3. Now ask them to subtract the smaller number from the larger number. (c) Next get them to add
the digits of the total together (d) and if the total of this calculation is a two digit number then
these two digits should be added together as well. They need to carry on like this until they are
left with a single digit number.(e) Magically, this number will always be a 9!

As a demonstration of this magical calculation:


(a) 8253 (first number thought of)
(b) 3285 (orig. digits jumbled up)
(c) 8253 minus 3285 = 4968
(d) 4+9+6+8 = 27 so as this is 2 digit number add the two digits: 2+7
(e) =9

Obviously to complete this routine all you need to do is to give your spectator the magazine and
ask them to open it at that page which corresponds with the number that they finished up with
and which of course you couldn't possibly have known!!

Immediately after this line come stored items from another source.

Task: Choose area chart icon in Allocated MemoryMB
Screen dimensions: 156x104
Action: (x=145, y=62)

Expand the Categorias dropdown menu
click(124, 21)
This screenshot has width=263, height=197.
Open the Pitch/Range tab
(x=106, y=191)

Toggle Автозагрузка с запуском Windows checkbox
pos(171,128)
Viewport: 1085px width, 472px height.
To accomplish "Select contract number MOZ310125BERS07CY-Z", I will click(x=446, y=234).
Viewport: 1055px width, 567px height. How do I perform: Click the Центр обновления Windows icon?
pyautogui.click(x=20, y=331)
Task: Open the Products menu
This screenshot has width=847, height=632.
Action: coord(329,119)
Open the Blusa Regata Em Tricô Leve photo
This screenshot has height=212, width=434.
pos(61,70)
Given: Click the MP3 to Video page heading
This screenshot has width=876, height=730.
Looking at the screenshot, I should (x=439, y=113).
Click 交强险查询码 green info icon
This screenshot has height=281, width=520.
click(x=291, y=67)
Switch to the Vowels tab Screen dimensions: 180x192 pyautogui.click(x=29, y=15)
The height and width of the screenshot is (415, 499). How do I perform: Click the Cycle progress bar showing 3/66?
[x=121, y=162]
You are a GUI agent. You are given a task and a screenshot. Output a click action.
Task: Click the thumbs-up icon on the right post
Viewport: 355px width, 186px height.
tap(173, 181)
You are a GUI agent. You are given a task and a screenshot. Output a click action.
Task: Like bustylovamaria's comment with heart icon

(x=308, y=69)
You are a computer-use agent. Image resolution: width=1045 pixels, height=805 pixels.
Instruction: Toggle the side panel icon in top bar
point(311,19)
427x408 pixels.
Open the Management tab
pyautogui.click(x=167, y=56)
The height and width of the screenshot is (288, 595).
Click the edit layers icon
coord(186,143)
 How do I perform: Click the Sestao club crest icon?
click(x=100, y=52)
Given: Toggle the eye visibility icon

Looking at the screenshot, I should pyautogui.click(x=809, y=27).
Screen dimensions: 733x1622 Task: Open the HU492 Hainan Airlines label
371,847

The Mind Reading Magic Trick


This is a mental magic trick which is really very audacious and cheeky but you will be amazed
how much you can fool an audience.

The Magic Effect:


The magician tells the audience that he has the power to transmit thoughts from his powerful
mind without the need to speak and that he will now demonstrate this principle in full view! A
spectator is chosen and asked to leave the room and whilst this person is out of the room, the
magician invites the others in the audience to quietly choose a number between 1 and 10 and this
will be the number that he will transmit to the absent spectator upon their return. The absent
spectator is brought back into the room and asked to place their fingertips on the temples of the
magician who magically transmits the number without speaking a word. The spectator who had
been absent during the choosing of the number now magically reveals the number to the
audience. Apparently this number has been conveyed from the magician's mind by mental energy
alone!

Before you begin: make sure you have a stooge in the audience who will help you with this
magic trick.

How this mental magic trick is done:


When the stooge who has been out of the room, touches the magician's temples, the number is
conveyed to the stooge by the subtle action of the magician clenching his jaw. When a person
clenches their jaw, they automatically cause their temples to pulse. In this manner the magician
is able to clench his jaw the exact number of times to correspond with the number chosen whilst
the stooge was out of the room. All the stooge have to do is count and then reveal the number!

Magical Mental Imagery


This is a really old classic, based on a mathematical quirk. It's a great mental magic trick to try
on a friend or indeed on a member of an audience.

Effect:
The magician apparently predicts the thoughts of the spectator..

How this mental magic trick is done:


1. Ask the spectator to choose a number between 2 and 9.
2. Tell them to take the number that they've chosen and multiply it by 9.
3. This should give them a two digit number. Told them to add the two digits of the number
together. For example, if their number is 14, take the one and four and add them to make five.
4. Tell them to subtract five from the resulting number.
5. Ask them to take the number they now have and make it correspond to a letter in a alphabet.
ie. A =1, B=2, C=3, etc.
6. Ask your spectator to take their letter, and think of a country that begins with that letter. For
example, "B" might make them think of Brazil, "D" could be Denmark or "F" could be France.
7. Tell them to take the second letter in the name of that country and associate it with an animal.
For example, "P" may go with Penguin and "Z" may associate with Zebra.
8. Ask the spectator if they now have a country and animal and that they have to hold those
thoughts in their mind whilst you with the magician concentrate.
9. Ask the spectator in a really puzzled voice: "Are there really elephants in Denmark?"